Pubblichiamo oggi un appunto contenuto in un saggio che aveva per titolo Philosophia perennis e per sottotitolo Breve storia della metafisica dell’essere, che Sergio Sarti elaborò, senza mai portare a termine tra il 1958 e il 1962. Si tratta di un manoscritto di una ventina di pagine che, secondo il sommario, avrebbe dovuto svilupparsi in quattro parti: l’età classica, l’età cristiana, l’età moderna, e l’età attuale. In realtà solo la prima ha avuto un certo sviluppo organico, mentre delle successive ci sono solo appunti sparsi. Quello che segue è uno di questi.

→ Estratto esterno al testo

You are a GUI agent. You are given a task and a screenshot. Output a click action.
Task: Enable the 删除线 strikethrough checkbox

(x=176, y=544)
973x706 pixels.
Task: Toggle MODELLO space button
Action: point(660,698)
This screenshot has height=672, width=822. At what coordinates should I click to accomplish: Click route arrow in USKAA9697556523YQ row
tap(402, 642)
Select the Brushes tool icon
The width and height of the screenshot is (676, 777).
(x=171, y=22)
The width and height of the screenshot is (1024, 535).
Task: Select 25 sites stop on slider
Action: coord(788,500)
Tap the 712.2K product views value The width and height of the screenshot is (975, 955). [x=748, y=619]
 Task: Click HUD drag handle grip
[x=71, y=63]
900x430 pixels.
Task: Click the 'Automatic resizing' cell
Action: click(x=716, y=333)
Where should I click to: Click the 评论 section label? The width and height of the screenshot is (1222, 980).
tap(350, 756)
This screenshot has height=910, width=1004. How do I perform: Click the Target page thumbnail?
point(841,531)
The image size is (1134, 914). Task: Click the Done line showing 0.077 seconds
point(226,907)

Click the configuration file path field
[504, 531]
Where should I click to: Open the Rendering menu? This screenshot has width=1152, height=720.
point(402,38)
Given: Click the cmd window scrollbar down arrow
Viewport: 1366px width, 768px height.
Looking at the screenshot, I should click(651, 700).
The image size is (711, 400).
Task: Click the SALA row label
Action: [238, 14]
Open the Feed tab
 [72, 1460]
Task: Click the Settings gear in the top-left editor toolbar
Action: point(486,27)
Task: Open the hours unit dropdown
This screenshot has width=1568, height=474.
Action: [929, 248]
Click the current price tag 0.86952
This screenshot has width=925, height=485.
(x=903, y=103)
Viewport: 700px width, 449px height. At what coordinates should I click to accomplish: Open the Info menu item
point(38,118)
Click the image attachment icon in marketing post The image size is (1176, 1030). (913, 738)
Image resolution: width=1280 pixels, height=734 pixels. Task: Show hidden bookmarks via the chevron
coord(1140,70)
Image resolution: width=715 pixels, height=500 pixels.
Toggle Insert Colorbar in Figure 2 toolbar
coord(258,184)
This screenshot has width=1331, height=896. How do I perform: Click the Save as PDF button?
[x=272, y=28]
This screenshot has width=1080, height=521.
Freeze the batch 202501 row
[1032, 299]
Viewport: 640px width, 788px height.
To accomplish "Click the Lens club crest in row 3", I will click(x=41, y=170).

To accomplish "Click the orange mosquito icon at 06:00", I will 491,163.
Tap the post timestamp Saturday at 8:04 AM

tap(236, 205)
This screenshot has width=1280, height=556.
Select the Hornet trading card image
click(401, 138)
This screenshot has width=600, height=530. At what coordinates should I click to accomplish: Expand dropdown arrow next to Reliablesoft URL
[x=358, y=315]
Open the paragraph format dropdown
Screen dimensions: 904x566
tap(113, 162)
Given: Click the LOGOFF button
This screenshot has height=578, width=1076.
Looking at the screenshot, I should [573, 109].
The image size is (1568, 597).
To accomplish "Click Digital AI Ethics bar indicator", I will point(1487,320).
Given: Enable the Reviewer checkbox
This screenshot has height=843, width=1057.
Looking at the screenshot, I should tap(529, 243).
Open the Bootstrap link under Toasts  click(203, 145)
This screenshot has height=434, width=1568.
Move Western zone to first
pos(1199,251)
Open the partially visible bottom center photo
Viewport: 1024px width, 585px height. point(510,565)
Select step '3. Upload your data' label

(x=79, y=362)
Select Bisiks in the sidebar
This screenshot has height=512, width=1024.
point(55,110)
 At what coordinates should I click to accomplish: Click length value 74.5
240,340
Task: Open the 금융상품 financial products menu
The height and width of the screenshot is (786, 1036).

Su Cartesio (ottobre 1961)
Cartesio è una personalità sconcertante: e questo fatto è, a sua volta, sconcertante. Perché affermare che una personalità come quella, ad esempio, di Leonardo sconcerti, viene immediatamente comprensibile e logico, a chi sappia che egli è pittore e inventore autonomo e architetto, suonatore e fisico, e in tutti questi rami, sempre sommo, per quanto lo potevano permettere i tempi. Così dicasi di un Pascal, di Kierkegaard, di Platone, eccetera. Basta sapere sommariamente qualcosa sul loro tipo di attività per aspettarsi subito personalità complesse e fuori dal normale. Ma per Cartesio no. Si dirà che Cartesio è un genio, e che il genio è sempre sconcertante. Ora che Cartesio sia un genio, è senz’altro vero, e tuttavia egli lo è di un tipo tale che si direbbe che se ci dovesse essere un tipo di genio non sconcertante, quello dovrebbe essere il suo. Per esempio il Locke è un genio apparentemente dello stesso tipo, anche se in grado alquanto minore; e per l’appunto, Locke non è sconcertante. Cartesio dovrebbe essere il genio della chiarezza, della linearità logica. Tali sono i caratteri che egli vuole nella sua filosofia e tali noi crediamo di trovarli, a prima vista, nella sua vita, nella sua persona. Ma quando si va un po’ più a fondo, la chiarezza si oscura, la linearità si incrina: sotto il “Cogito” emergono le “passions de l’âme”; sotto il logico il mistico, sotto il ragionatore, il torbido fantasticatore. Si è che il Rinascimento, con tutto il turgore della sua forza tumultuosa e empia, è finito da poco: il turbinare del demoniaco è appena appena fermato e incatenato, e si agita al fondo, pronto a spuntare, mentre la scienza moderna gli stende sopra il pentagramma del suo meccanicismo per esorcizzarlo. Il demoniaco rispunterà col Romanticismo; fino allora resterà sottomesso, ma farà scaturire di tanto in tanto il suo feroce digrignar di denti; anche laddove più perfetta sembra regnare la calma silenziosa della scienza pura.